London faces a rapidly growing population wringing every last drop out of centuries-old plumbing. Water managers estimate they can meet the city’s needs for the next decade but must find new sources by 2025—even sooner than the rest of the world, by the U.N.’s measure. London’s utility, Thames Water, looked into recycled water—aka “toilet-to-tap”—but, being English, found it necessary first to politely ask people if they’d mind.

A view of the River Thames in London. In just a decade from now, the city’s water infrastructure will be unable to provide for its growing population. Photo credit: IDS Photos / Flickr

At least four urban districts in California use recycled water, which is treated, re-treated, and treated again to be cleaner than conventional supplies before being pumped into groundwater or other supply sources. The so-called “yuck factor” could be an impediment to this solution spreading to London and elsewhere.

CAIRO

Five thousand years ago, an ample water supply and a fertile delta at the mouth of the Nile supported the growth of one of the world’s great civilizations. Today, while 97 percent of Egypt’s water comes from the great river, Cairo finds itself downstream from at least 50 poorly regulated factories, agricultural waste, and municipal sewage systems that drain into it.
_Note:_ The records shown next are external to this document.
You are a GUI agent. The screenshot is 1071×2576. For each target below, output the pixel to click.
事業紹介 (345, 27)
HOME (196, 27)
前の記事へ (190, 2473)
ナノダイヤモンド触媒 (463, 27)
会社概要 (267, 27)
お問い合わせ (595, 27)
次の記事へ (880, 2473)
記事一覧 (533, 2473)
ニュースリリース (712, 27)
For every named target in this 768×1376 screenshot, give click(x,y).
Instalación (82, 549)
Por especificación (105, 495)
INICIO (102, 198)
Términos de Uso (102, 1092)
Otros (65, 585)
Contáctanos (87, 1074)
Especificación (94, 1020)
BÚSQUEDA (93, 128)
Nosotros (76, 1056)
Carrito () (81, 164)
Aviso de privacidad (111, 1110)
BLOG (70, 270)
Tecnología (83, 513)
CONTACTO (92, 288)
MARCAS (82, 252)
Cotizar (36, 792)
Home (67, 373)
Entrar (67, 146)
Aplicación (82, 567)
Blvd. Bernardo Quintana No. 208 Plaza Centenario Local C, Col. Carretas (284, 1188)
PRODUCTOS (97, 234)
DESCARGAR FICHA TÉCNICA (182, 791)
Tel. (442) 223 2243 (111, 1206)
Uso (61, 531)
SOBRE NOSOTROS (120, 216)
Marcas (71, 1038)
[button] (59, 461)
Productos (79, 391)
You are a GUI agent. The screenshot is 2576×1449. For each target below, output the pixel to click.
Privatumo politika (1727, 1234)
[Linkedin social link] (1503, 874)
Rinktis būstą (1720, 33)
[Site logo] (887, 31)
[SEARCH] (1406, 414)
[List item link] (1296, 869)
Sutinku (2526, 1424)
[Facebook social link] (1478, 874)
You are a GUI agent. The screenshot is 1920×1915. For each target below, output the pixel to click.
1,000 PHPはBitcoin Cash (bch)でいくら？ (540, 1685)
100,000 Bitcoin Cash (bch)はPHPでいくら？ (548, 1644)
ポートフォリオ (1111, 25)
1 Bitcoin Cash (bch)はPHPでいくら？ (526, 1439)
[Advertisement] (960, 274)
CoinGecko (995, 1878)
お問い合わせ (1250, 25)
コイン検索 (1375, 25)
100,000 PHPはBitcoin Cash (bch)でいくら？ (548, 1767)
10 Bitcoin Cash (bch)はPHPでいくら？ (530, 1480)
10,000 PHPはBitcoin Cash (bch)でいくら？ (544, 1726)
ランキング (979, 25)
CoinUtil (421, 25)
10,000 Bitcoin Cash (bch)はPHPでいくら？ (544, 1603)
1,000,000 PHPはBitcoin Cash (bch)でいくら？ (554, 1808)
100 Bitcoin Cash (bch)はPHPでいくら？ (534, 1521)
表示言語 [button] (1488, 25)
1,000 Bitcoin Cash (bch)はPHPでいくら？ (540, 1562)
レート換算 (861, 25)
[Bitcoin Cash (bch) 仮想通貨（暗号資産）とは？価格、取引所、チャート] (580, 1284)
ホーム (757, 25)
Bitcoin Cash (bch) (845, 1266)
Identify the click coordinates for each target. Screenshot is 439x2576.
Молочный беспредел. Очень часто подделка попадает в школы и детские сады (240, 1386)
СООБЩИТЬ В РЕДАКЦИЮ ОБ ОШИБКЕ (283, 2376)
The Nile Delta. Ninety-seven percent of Egypt’s water comes from the Nile; 85 percent goes to agriculture, and towns upwater from Cairo dump untreated agriculture and municipal waste into the river. Photo credit: Wikipedia

Though Cairo gets most of the attention, a UNICEF-World Health Organization study released earlier this year found that rural areas to the city’s south, where more than half of Egyptians live, depend on the river not just for irrigation and drinking water but also for waste disposal. Engineer Ayman Ramadan Mohamed Ayad has noted that while most wastewater discharged into the Nile upriver from Cairo is untreated, the river’s enormous size has historically been sufficient to dilute the waste to safe levels (and Cairo’s municipal system treats the water it draws from the river). Ayad argues, however, that as the load increases—with 20 million people now discharging their wastes to the Nile—this will no longer be possible. The African Development Bank recently funded programs to chlorinate wastewater before it’s dumped in the river, but more will need to be done.

On the demand side, more than 80 percent of the water taken from the Nile each year is used for irrigation, mostly the inefficient method of just flooding fields, which loses significant amounts to evaporation. Two years ago, initial steps were taken to modernize irrigation techniques upriver. Those programs have yet to show much progress, however.

SÃO PAULO

When it rains in Brazil, it pours. In São Paulo, where in an average year it rains more than it does in the U.S. Pacific Northwest, drains can’t handle the onslaught, and what could be the source of desperately needed drinking water becomes instead the menace of urban floodwater.

The Paiva Castro Dam, in Mairiporã, Brazil, is part of the Cantareira System that supplies water to the state of São Paulo. The water level of the whole Cantareira System has recently fallen to six percent of total capacity. Photo credit: OS2Warp / Wikimedia Commons)

With the worst drought in a century now in its second year, São Paulo’s reservoirs are at barely a quarter of capacity, down from 40 percent a year ago. Yet the city still sees heavy rainstorms. But reservoirs outside the city are often polluted and are too small even at capacity to supply the metropolitan area of 20 million. Asphalt covering the city and poor drainage lead to heavy floods on city streets after as little as a quarter-inch of rain. It’s hard to believe a drought is under way if your house is ankle-deep in water, so consumers haven’t been strident about conservation. The apparent paradox of flooded streets and empty reservoirs will likely fuel an ongoing debate over proposed rationing.